Although no formal Pentecostal agency coordinated the efforts of the various organizations or those of independent missionaries, limited ecumenism did prevail in some fields, such as Liberia and India. By the outbreak of World War II, hundreds of Pentecostal missionaries had been sent overseas.
The Third Force
Along with other evangelical mission agencies, denominational missions programs and independent efforts experienced dramatic growth after World War II.28 They also reflected growing sophistication in organization and promotions, increased missionary longevity, and growing financial stability.
While the Pentecostal missionary expansion went largely unnoticed by contemporary historians of the expansion of Christianity, observers began to comment early in the 1950s that a new movement of unparalleled significance had emerged within Christendom, representing a fresh and distinctive thrust that could no longer be ignored.29 Its uniqueness became increasingly apparent with its worldwide growth.
Although Pentecostal missionaries from America and Europe had laid important foundations through the younger churches they helped to establish, indigenous Pentecostal movements (some with worship patterns and perspectives similar to classical Pentecostalism) also represented large segments of this growth.

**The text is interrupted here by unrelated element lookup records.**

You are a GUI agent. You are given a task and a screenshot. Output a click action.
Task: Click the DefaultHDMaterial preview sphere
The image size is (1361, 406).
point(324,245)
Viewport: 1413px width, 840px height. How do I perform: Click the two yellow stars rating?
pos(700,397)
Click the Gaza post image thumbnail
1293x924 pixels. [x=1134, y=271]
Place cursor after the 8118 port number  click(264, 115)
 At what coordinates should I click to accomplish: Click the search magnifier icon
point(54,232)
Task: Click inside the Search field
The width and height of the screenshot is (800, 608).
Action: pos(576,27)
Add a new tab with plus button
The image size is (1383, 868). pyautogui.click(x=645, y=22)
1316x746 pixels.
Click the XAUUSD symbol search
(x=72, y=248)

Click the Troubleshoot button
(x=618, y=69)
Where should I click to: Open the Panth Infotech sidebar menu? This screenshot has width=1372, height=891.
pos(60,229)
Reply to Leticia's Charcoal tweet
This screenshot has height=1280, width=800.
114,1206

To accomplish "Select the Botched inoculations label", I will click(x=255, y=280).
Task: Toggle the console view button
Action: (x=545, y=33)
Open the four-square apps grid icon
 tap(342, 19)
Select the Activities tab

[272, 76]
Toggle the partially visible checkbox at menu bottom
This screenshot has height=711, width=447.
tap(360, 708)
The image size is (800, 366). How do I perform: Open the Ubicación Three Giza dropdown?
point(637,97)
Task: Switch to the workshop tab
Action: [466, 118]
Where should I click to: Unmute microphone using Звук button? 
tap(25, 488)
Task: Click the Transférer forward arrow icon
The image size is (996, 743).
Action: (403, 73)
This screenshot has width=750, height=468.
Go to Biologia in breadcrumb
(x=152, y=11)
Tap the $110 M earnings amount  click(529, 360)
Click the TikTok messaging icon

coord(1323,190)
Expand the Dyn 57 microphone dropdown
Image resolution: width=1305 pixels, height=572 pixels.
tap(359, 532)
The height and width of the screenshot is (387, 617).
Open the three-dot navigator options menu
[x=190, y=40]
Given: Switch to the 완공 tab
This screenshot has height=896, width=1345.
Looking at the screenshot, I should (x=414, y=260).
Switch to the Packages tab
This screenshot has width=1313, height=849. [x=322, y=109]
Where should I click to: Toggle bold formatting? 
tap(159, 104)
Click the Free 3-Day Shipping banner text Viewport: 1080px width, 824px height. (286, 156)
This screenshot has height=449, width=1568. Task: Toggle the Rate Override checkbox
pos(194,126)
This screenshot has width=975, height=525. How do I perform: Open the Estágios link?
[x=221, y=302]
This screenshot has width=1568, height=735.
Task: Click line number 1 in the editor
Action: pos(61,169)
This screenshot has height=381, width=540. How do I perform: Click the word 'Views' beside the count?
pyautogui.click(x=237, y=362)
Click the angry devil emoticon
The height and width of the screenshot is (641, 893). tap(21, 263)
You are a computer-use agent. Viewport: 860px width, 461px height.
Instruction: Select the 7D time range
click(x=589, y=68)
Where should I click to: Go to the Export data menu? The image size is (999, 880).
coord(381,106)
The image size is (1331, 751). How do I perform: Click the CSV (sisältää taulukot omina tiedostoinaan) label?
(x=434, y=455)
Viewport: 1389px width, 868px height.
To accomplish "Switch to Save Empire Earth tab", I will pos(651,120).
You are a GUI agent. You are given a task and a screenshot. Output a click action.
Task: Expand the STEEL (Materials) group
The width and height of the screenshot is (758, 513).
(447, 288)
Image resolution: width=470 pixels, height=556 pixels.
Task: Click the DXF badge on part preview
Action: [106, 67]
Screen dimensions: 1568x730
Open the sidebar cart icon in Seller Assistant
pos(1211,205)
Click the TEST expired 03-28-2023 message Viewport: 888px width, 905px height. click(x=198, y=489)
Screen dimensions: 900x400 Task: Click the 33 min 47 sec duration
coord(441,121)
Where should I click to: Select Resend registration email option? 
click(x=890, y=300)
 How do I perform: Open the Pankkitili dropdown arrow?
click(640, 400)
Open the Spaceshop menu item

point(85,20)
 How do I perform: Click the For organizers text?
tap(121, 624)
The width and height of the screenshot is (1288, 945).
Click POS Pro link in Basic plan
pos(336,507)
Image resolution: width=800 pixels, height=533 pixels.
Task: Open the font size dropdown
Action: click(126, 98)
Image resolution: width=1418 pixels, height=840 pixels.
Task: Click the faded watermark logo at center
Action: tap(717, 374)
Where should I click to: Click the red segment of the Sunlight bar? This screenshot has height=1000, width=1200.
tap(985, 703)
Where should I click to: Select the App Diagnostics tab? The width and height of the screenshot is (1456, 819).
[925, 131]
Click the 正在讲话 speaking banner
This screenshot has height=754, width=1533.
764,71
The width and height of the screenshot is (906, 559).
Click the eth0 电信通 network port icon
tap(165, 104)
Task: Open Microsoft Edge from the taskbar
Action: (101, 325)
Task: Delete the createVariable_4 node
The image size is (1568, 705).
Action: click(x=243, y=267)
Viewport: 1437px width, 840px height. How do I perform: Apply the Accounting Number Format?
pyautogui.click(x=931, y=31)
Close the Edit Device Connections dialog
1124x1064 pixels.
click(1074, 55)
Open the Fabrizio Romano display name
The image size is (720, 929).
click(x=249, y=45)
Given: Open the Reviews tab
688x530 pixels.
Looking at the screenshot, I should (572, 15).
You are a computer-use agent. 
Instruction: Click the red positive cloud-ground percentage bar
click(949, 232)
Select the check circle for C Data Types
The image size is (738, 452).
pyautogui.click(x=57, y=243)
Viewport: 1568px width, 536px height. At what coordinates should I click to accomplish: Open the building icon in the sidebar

In 1953, Bishop Lesslie Newbigin of the Church of South India identified a “third stream of Christian tradition,” which he labeled as Pentecostal, noting its emphasis on “that which is to be known and recognized in present experience—the power of the ever-living Spirit of God.”30 Five years later, Henry P. Van Dusen, then president of Union Theological Seminary in New York, also referred to a “third force” in Christendom. In an article in Life magazine, he praised the mission successes of Pentecostals as well as those of Holiness, Adventist, and Church of Christ groups.31 This positive reference encouraged the Pentecostals to refer to themselves exclusively as the third major segment of Christianity.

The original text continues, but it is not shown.